» **What needs to be done**:
From the first line to the last, please write out the data exactly.

=== Provided data ===

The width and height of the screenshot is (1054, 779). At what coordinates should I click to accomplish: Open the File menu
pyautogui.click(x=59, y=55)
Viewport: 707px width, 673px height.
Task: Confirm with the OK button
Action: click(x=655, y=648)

===

» **Answer to this exercise**:
The width and height of the screenshot is (1054, 779). At what coordinates should I click to accomplish: Open the File menu
pyautogui.click(x=59, y=55)
Viewport: 707px width, 673px height.
Task: Confirm with the OK button
Action: click(x=655, y=648)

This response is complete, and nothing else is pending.